TRIBUNAL DE JUSTIÇA DO ESTADO DO PIAUÍ
ÓRGÃO JULGADOR : 1ª Câmara de Direito Público
APELAÇÃO CÍVEL (198) No 0005988-10.2012.8.18.0000
APELANTE: ESTADO DO PIAUI
APELADO: CARLOS DE SOUSA LIMA SILVA
Advogado(s) do reclamado: DIRLEY SOARES DE OLIVEIRA
RELATOR(A): Desembargador ADERSON ANTONIO BRITO NOGUEIRA
EMENTA
APELAÇÃO CÍVEL. AÇÃO DE INDENIZAÇÃO POR DANOS MATERIAIS E MORAIS. PRECEDENTES DO STJ E STF. REPERCUSSÃO GERAL. TEMA 905 DO STJ. JUÍZO DE RETRATAÇÃO. RECURSO CONHECIDO E PARCIALMENTE PROVIDO.
1 – Conforme tema de repercussão geral nº 905 do STJ, foi pacificado o entendimento que em casos de condenação judiciais de natureza administrativa geral, sujeitam-se aos seguintes encargos: (a) até dezembro/2002: juros de mora de 0,5% ao mês; correção monetária de acordo com os índices previstos no Manual de Cálculos da Justiça Federal, com destaque para a incidência do IPCA-E a partir de janeiro/2001; (b) no período posterior à vigência do CC/2002 e anterior à vigência da Lei 11.960/2009: juros de mora correspondentes à taxa Selic, vedada a cumulação com qualquer outro índice; (c) período posterior à vigência da Lei 11.960/2009: juros de mora segundo o índice de remuneração da caderneta de poupança; correção monetária com base no IPCA-E.

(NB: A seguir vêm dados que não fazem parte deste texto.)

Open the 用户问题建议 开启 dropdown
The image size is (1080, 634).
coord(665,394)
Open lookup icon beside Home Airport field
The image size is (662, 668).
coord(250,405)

2 - Recurso conhecido e parcialmente provido. Juízo de Retratação. Acórdão anterior mantido em seus demais fundamentos.
RELATÓRIO
APELAÇÃO CÍVEL (198) -0005988-10.2012.8.18.0000
Origem:
APELANTE: ESTADO DO PIAUI
APELADO: CARLOS DE SOUSA LIMA SILVA
Advogado do(a) APELADO: DIRLEY SOARES DE OLIVEIRA - PI3510-A
RELATOR(A): Desembargador ADERSON ANTONIO BRITO NOGUEIRA
Trata-se, in casu, de Apelação Cível, interposta pela ESTADO DO PIAUÍ, em face de sentença proferida pelo Juízo de Direito da 2ª Vara dos Efeitos da Fazenda Pública de Teresina-PI, nos autos da Ação de Indenização por Danos Materiais e Morais, ajuizada por CARLOS DE SOUSA LIMA SILVA, ora Apelado.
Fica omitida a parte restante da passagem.